A Peek into Snap’s Capital Spending
By Neha GuptaJan. 29 2019, Updated 7:31 a.m. ET
Capital spending flat from a year earlier
Snap (SNAP) spent $26 million on capex in the third quarter of 2018, flat compared to the same period a year earlier and down $9.0 million from $35 million in the second quarter.
Snap’s capital spending totaled $36 million in the first quarter. Alphabet (GOOGL), Facebook (FB), and Twitter (TWTR) spent $5.3 billion, $3.3 billion, and $117 million, respectively, on capex in the third quarter.
Snap’s spending on office facilities
Snap’s capex is mainly associated with its investments in the buildout of office facilities. The company has been opening new office locations as it expands internationally. Twitter has also said that infrastructure investments drive its capital spending. Alphabet and Facebook have cited investments in data centers and office facilities as some of the drivers of their capital spending as well.

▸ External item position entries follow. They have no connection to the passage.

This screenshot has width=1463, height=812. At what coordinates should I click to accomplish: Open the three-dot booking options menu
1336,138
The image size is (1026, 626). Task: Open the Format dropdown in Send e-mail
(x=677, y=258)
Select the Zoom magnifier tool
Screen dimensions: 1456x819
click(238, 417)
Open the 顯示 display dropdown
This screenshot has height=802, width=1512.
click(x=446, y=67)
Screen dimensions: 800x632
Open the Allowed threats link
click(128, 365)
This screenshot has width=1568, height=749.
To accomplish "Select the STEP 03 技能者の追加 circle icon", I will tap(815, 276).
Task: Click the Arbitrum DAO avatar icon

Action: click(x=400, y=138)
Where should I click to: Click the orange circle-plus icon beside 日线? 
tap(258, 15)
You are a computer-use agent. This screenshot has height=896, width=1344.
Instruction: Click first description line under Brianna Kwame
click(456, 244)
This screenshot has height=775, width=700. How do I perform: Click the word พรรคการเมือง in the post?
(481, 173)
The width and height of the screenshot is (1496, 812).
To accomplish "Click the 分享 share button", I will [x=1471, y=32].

Why Facebook and Google are investing in data centers
Facebook operates several social networks that together host more than 6.0 billion users, many times larger than Snapchat’s 186 million users at the end of the third quarter. To meet its growing storage and compute resource requirements, Facebook is developing its first Asian data center in Singapore at a cost of $1.0 billion. Facebook’s Singapore data center facility will be powered by renewable solar energy, CNBC reported.
On its part, Alphabet’s spending on data center constructions is linked to its Google unit, which is working to expand its cloud computing capacity as it steps up the competition with Amazon (AMZN) and Microsoft (MSFT) for cloud computing revenue. Google held 6.0% of the global cloud market in the third quarter of 2018 compared to 34% for Amazon and more than 14% for Microsoft, according to Synergy Research estimates. Snap runs some of its workloads on the Google cloud platform.